Abstract

Identification of Different Subpopulations of Circulating Tumor Cells and Extracellular Vesicles in the Blood of Cancer Patients using Microfluidics

Steve Soper, Foundation Distinguished Professor; Director, Center of BioModular Multi-scale System for Precision Medicine, Adjunct Professor, Ulsan National Institute of Science & Technology, The University of Kansas

Liquid biopsies are an attractive source of biomarkers that can be used to manage a variety of cancer-related diseases. Two liquid biopsy markers found in blood are circulating tumor cells (CTCs) and extracellular vesicles (EVs).

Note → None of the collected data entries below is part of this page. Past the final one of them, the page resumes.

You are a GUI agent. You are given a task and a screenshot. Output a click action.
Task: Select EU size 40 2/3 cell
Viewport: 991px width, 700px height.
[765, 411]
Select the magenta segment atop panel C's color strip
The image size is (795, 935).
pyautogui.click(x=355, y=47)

The challenge associated with using CTCs or EVs as biomarkers has been that affinity selection using anti-EpCAM antibodies only does not recapitulate the tumor microenvironment entirely providing limited predictive power of the assay. For example, CTCs expressing invasive phenotypes down-regulate epithelial antigens, such as the epithelial cell adhesion molecule – EpCAM. We developed a liquid biopsy selection strategy that employs plastic microfluidic chips modified with antibodies to select two different liquid biopsy marker subpopulations. In addition to the common marker used for positive selection (EpCAM), Fibroblast Activation Protein alpha (FAPa) expressing liquid biopsy markers were also selected. Using the dual selection strategy, both subpopulations are detected from patients with results showing better predictive value compared to selection in which only EpCAM is used. In this presentation, we will show two examples of EpCAM/FAPa selection to monitor response to therapy using CTCs in pancreatic cancer, and determining the best treatment option for breast cancer patients using EVs. The CTCs and EVs were selected using specially designed microfluidic chips that could be operated by a fluid handling robot to support large-scale clinical trials. In the case of CTCs, response to a PARPi therapy was serially monitored to determine treatment efficacy. Results indicated that CTCs were better in monitoring response to the PARPi compared to the serum marker, CA19-9, but only when using both CTC subpopulations. In addition, the CTCs could be sequenced using NGS without the need for single-cell picking. Both EpCAM and FAPa expressing EVs and their mRNA cargo were used to perform molecular subtyping of breast cancer patients. We found the four molecular subtypes (luminal A/B, HER2 enriched, and basal-like) could be successfully identified in patients only when using both EV subpopulations. The EV mRNA copy numbers were analyzed using the nCounter assay without requiring the need for an amplification step.